Мы посочувствовали землякам нашего шофера я поинтересовались, как обстоит дело в других племенах.
— Да так же, если не хуже — отвечал Махбус. — И у ас-сайар, и у сайин, и у аль-хумум. Хорошо вам в России, — молвил он, заворачиваясь в одеяло, — махра не надо, и невеста не требует фунта золотых украшений.
Последнюю фразу я часто слышал от йеменцев. Дешевизна брака повышает акции нашей родины в их глазах. В племенах же, упомянутых Махбусом, положение семейных мужчин и впрямь непростое. Сайин, аль-хумум и аль-манахиль называют (себя и свою территорию на востоке «Хадрамаута — аль-Мишкас. Они издавна разводят верблюдов, коз и овец, ходят с караванами из внутренних районов Аравии на побережье и обратно, в долинах занимаются финиководством, выращивают сорго и просо. Им принадлежит все, что выбрасывает на берег аравийская волна, будь то плоды человеческих рук — товары с разбитых кораблей или дары моря, включая главный — драгоценную амбру.
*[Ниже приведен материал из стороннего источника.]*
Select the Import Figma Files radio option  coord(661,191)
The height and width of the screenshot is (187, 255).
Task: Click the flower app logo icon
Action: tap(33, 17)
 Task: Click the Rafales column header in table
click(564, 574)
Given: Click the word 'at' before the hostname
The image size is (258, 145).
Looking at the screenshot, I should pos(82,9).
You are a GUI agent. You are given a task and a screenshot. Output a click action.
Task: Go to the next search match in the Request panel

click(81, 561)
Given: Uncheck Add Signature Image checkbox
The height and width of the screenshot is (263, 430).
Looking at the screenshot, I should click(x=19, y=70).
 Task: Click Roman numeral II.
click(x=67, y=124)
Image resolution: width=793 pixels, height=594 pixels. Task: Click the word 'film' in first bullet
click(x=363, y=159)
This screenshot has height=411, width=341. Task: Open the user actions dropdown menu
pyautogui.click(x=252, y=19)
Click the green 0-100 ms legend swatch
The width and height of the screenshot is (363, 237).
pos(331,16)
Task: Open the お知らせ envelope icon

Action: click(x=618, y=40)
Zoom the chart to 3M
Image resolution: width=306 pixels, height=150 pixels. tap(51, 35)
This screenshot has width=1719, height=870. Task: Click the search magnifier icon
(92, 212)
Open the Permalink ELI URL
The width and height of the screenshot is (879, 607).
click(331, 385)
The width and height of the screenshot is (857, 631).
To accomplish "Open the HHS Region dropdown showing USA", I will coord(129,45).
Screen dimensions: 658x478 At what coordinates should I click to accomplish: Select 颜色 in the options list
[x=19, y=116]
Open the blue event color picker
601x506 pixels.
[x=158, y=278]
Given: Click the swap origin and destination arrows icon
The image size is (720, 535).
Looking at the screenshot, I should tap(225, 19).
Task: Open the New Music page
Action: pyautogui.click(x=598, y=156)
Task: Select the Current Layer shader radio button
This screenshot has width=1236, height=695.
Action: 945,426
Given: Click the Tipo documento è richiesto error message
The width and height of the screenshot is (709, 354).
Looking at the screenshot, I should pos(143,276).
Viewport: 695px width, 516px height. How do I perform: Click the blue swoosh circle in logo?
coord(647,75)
Мужи аль-Мишкаса известны гордостью, храбростью и выносливостью, но и женщины ни в чем не уступают им.
Они не закрывают лица. Участвуют в публичных церемониях, танцуют общие с мужчинами танцы. Самостоятельно выбирают жениха и встречаются с ним до свадьбы. Брак заключается в доме жены, на ее родителей молодожен работает некоторое время, пока не получит разрешения ввести жену в свое жилище. Племена аль-Мишкаса обитают в саманных домах-башнях, пещерах или ночуют под деревом. Классические бедуинские шатры из козьей шерсти у них попадаются редко, да и тем они предпочитают брезентовые армейские палатки.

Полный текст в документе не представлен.